Bank of England holds rates at 3.75%, warns of ‘forceful’ hikes if inflation keeps climbing
Governor Bailey calls the decision an 'active hold' as Middle East conflict clouds the inflation outlook for the UK economy.
The Bank of England opted to keep its benchmark Bank Rate parked at 3.75% following its Monetary Policy Committee meeting on April 30, 2026. The vote was 8-1, with only one dissenter, Huw Pill, pushing for a quarter-point increase to 4%.
Governor Andrew Bailey went out of his way to frame this as something more deliberate than a shrug. He called it an “active hold,” a phrase designed to communicate that doing nothing was, in fact, doing something.

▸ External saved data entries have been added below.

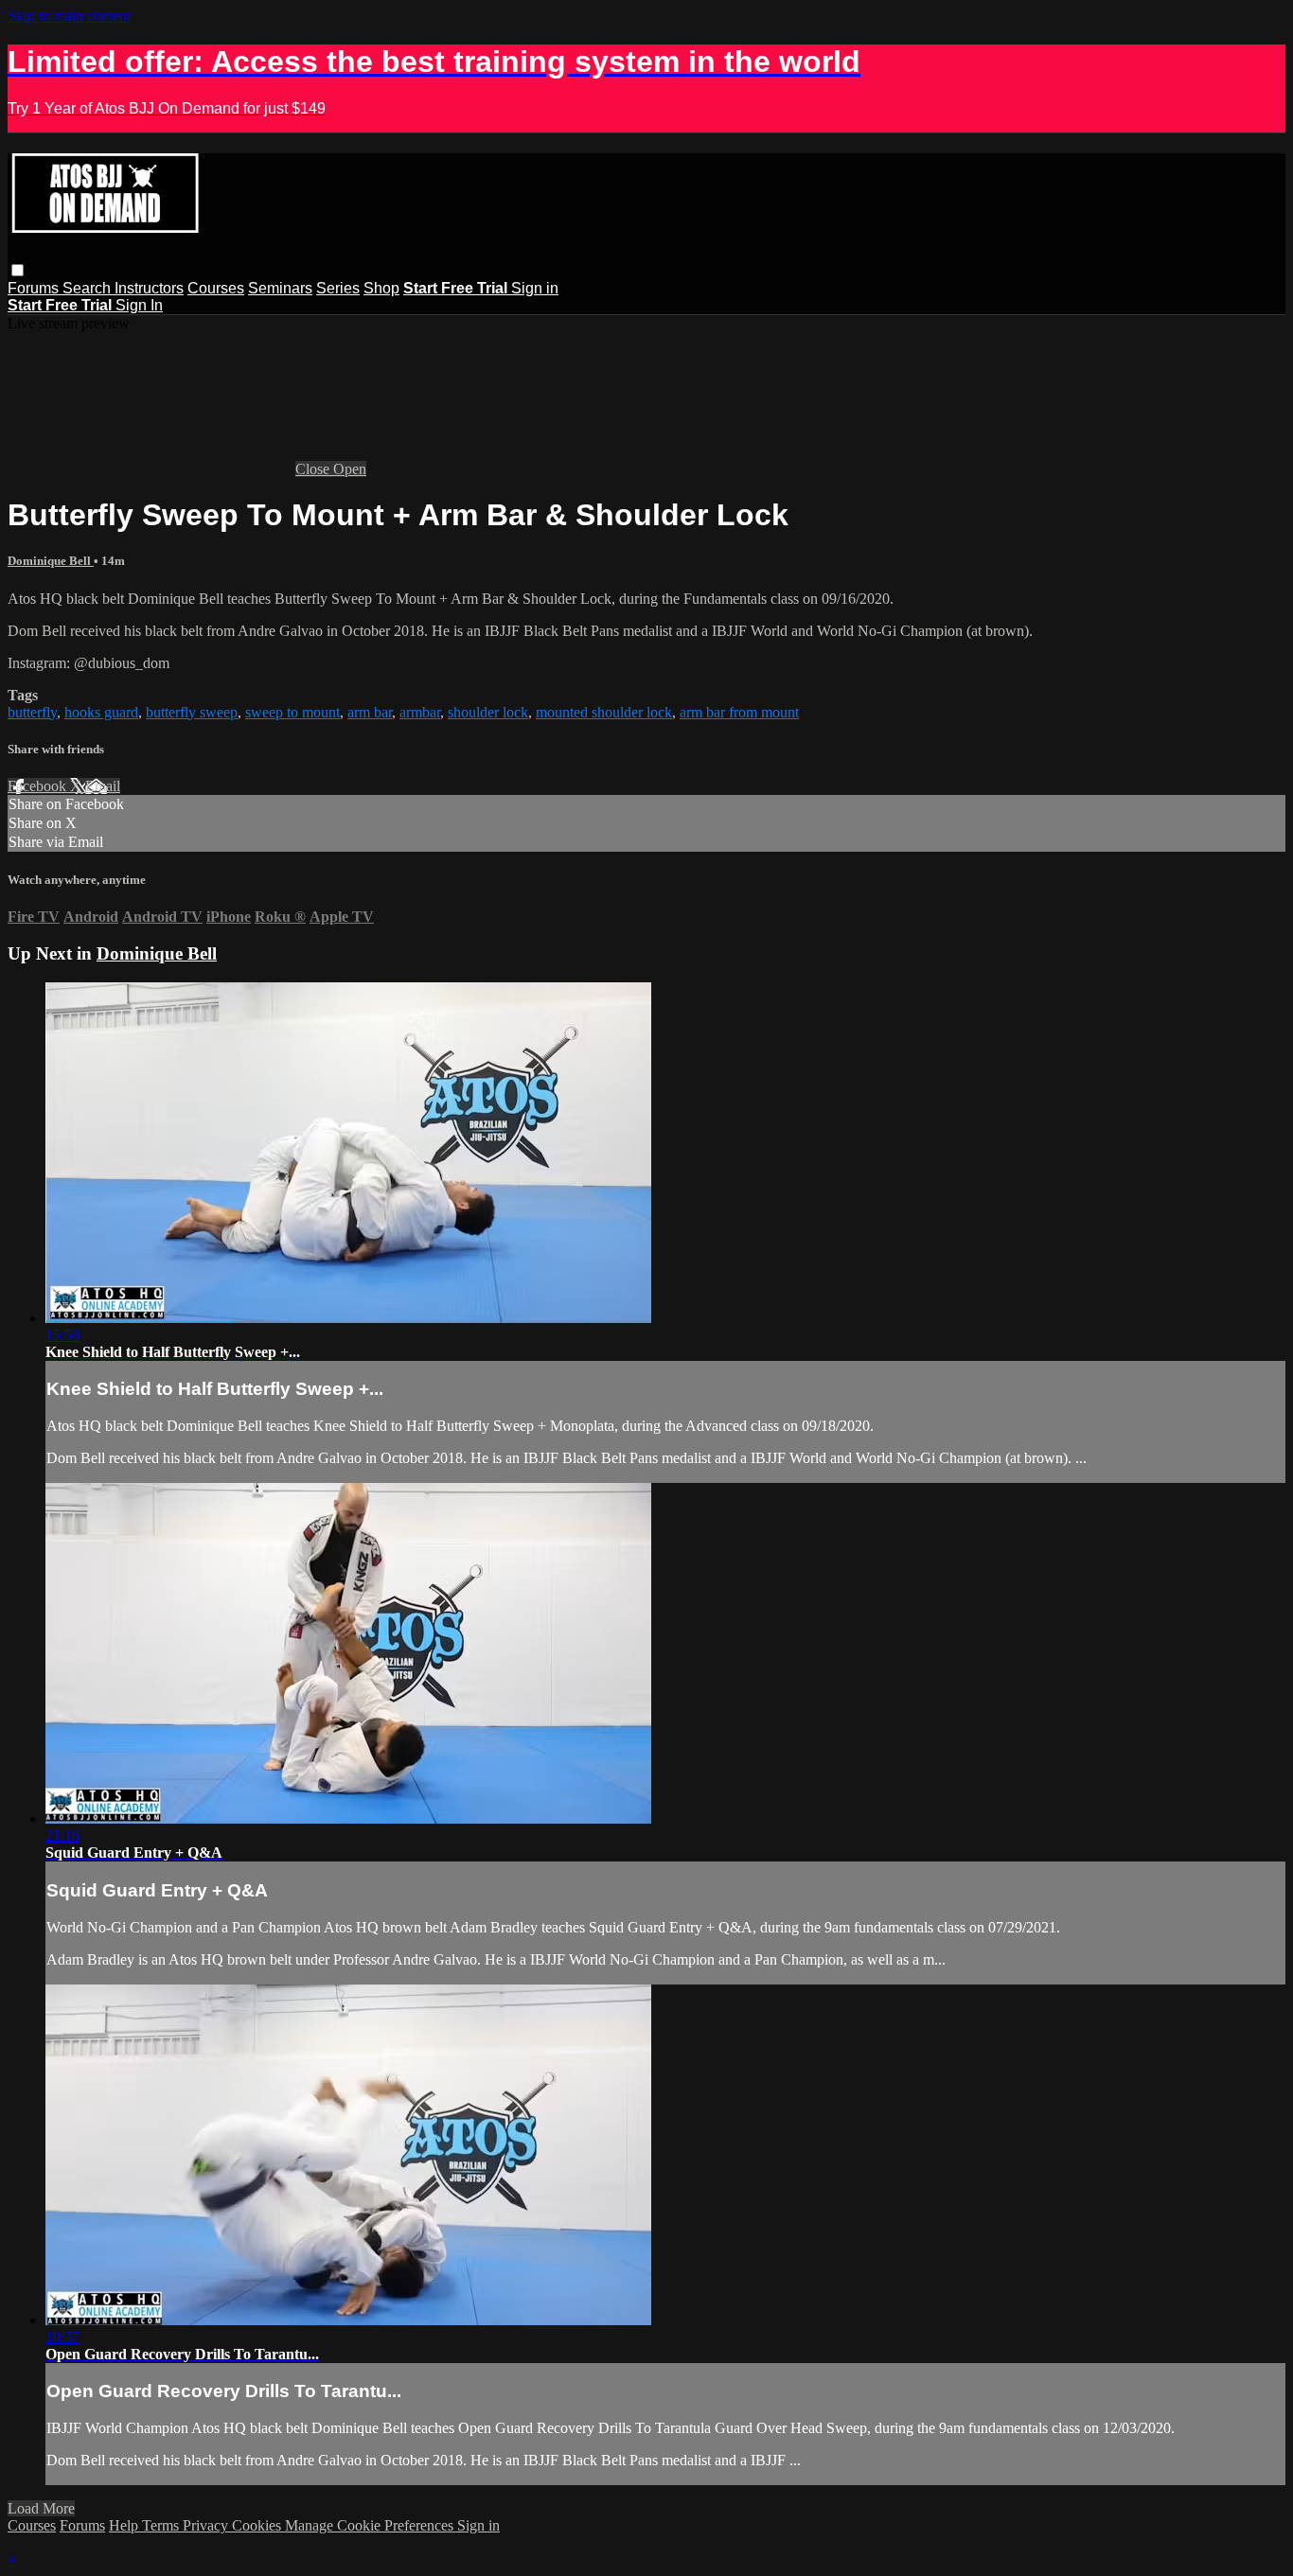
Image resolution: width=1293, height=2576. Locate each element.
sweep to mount (292, 712)
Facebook (39, 786)
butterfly (32, 712)
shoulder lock (488, 712)
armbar (419, 712)
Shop (381, 288)
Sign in (534, 288)
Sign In (139, 305)
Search (88, 288)
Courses (215, 288)
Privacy (207, 2525)
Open (349, 469)
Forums (35, 288)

Why standing still counts as a stance
The Bank Rate sat at roughly 5.25% not that long ago, and the journey down to 3.75% reflected a period of deliberate monetary easing as inflation cooled. Bailey pointed to that prior tightening as evidence the bank has already taken significant action to address earlier economic shocks.
The ongoing conflict in the Middle East, particularly tensions linked to Iran, has thrown a wrench into energy markets. That’s feeding directly into inflation pressures just as policymakers thought they were getting the situation under control.
UK CPI inflation currently sits at 2.8%, which is only slightly above the BoE’s 2% target. But recent forecasts suggest it could climb to around 3.3%, which would represent a meaningful drift in the wrong direction.
Bailey acknowledged this directly. While the current policy position is restrictive, he made clear the bank is prepared to act with “forceful” rate increases if inflationary pressures keep building from sustained supply disruptions.
The balancing act between growth and prices
Bailey was explicit that the hold was influenced by what the bank is seeing in both activity data and labor market effects. The economy has already absorbed a lot of tightening, and the full impact of previous rate moves is still working through the system.
The lone dissenter, Huw Pill, apparently disagreed with that calculus. His vote for a 25-basis-point hike suggests at least some members of the committee believe the inflation risks from geopolitical disruption warrant preemptive action rather than watchful waiting.
The next MPC meeting is scheduled for June 18, 2026. Between now and then, energy prices and Middle East developments will likely dominate the committee’s inbox.